Modulation of Potassium Channels by Protein Phosphorylation and Interacting Auxiliary Proteins
Overview: Our research is focused on potassium channels, Kv3.4 and Slack (KNa1.1), which emerging evidence suggests play a key role in opiate abuse. Both channels are very highly expressed in the amygdala and the striatum, and in dorsal root ganglia (DRG) and the ventral spinal cord. Reduction of the levels of these channels, either by genetic manipulations or in response to injury, results in enhanced pain sensation. We are testing the hypothesis that changes in these channels, and specifically in the cytoplasmic proteins with which these channel subunits interact, lead to abnormal signaling that is activated with opiate treatment.

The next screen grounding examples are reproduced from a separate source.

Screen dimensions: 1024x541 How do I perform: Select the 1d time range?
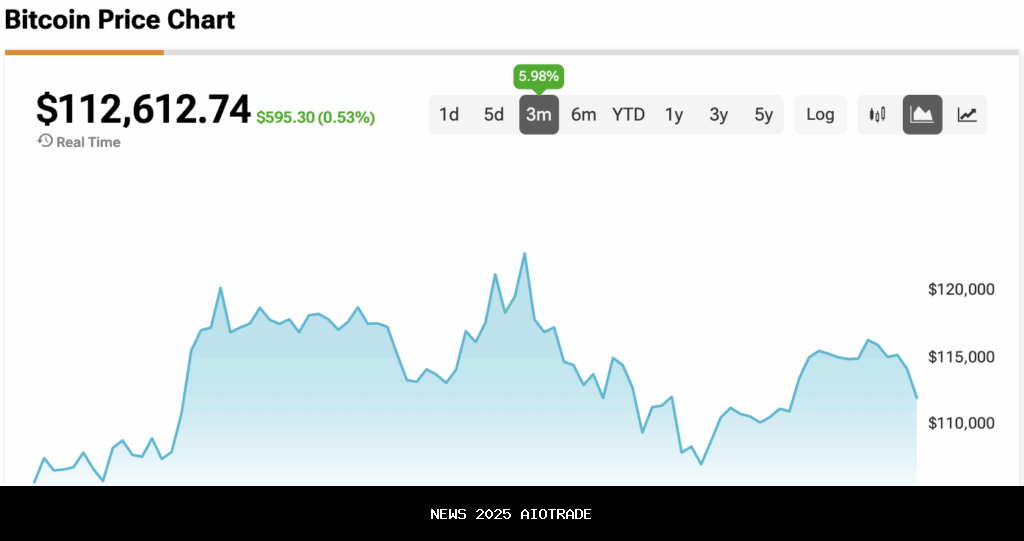pyautogui.click(x=449, y=115)
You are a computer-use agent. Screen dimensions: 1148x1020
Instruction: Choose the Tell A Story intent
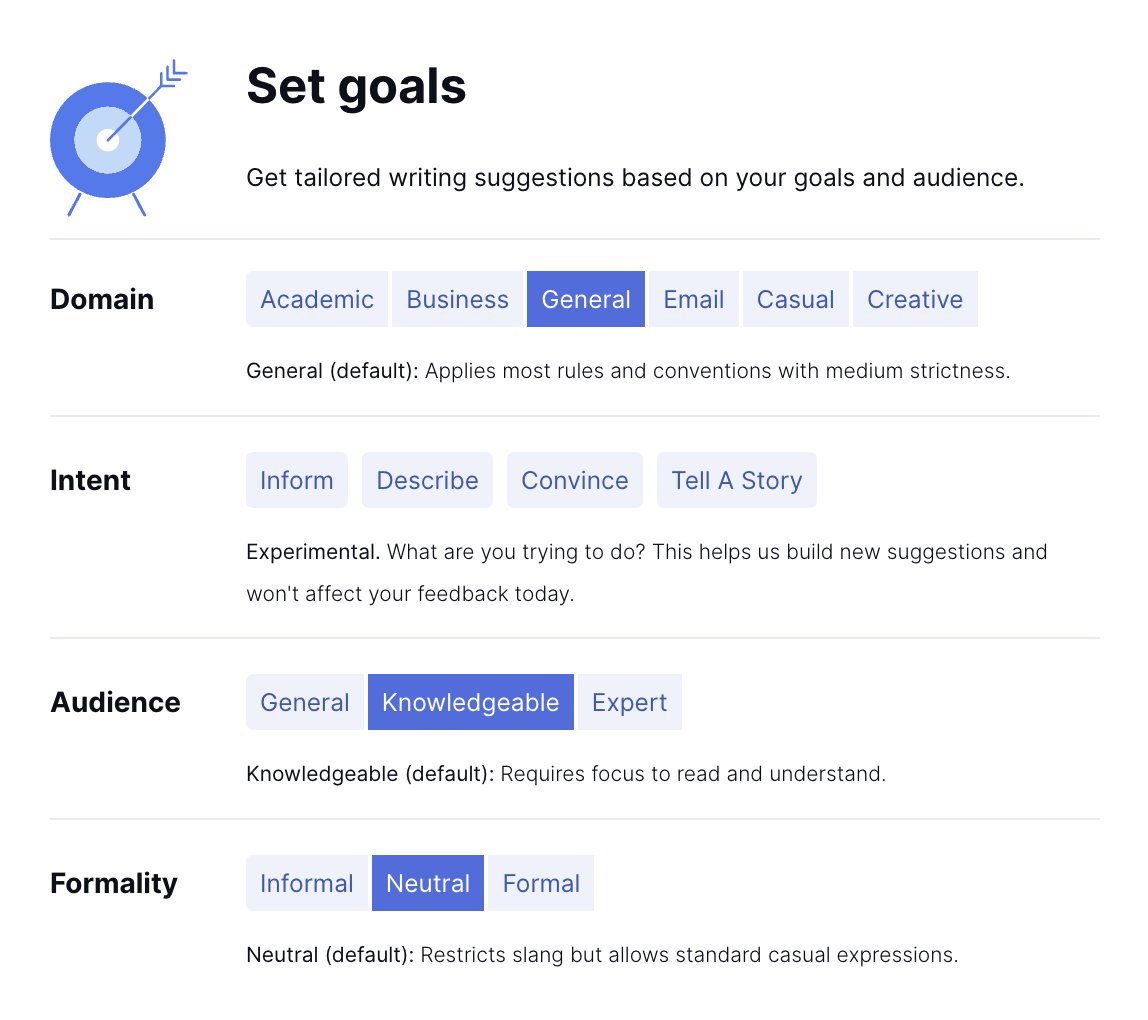[737, 480]
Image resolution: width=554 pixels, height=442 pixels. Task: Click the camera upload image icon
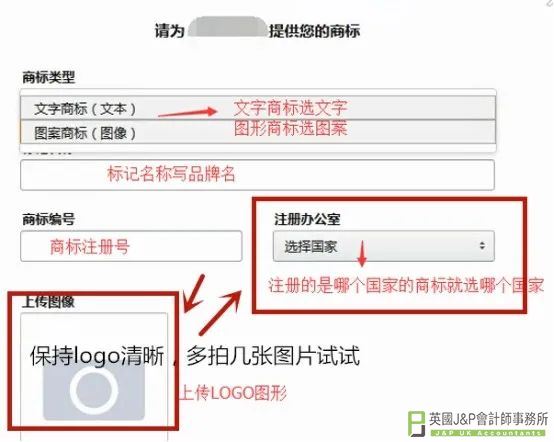coord(94,392)
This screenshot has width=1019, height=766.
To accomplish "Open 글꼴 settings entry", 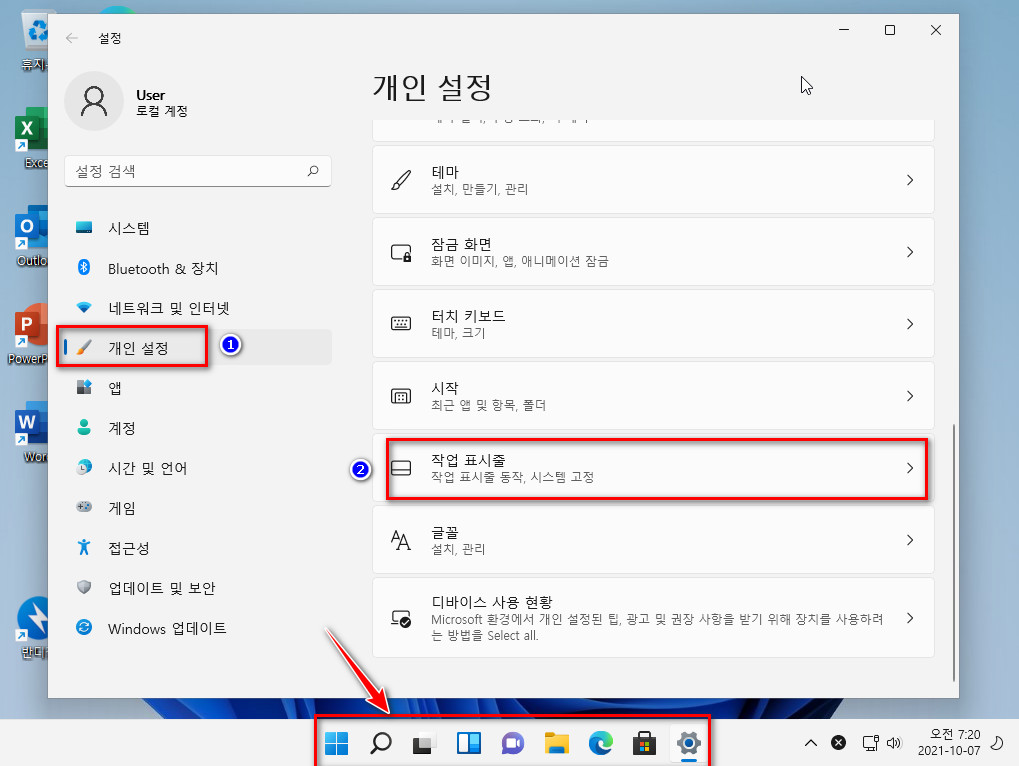I will pyautogui.click(x=653, y=540).
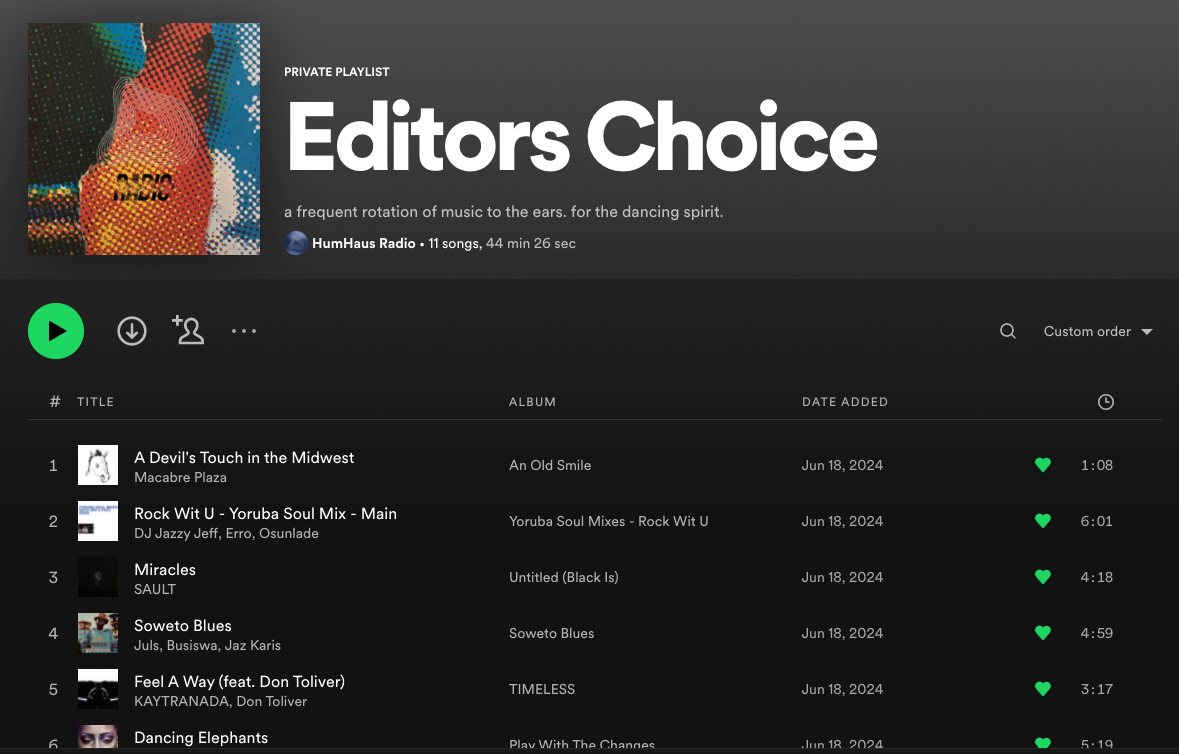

The MAPK10 (MAP Kinase 10) and the TBK1 (Tank Binding Kinase1)/ ubiquitination/autophagy pathways are both abnormally activated with opioid treatment. We have found that MAPK10 binds directly to the cytoplasmic C-terminal domain of Kv3.4. This channel subunit also forms heteromers with the Kv3.3 subunit. We plan to determine if MAPK10 phosphorylates the channels and map the phosphorylation sites. Most importantly, we plan to determine whether gating of these channels directly alters the activity of this enzyme, a finding that would shed a light on the overactivation of MAPK10 during addition. Parallel experiments will be carried out with TBK1 and with Protocadherin 9 (PCDH9), a Kv3.4 interacting molecule that, when suppressed, causes long-term social and object recognition deficits. We also plan to complete our studies on the interactions of KNa1.1 with several signaling molecules that have been supported by the Yale/NIDA Neuroproteomics Center. This information will be used to test how these interactions are altered by drugs of abuse.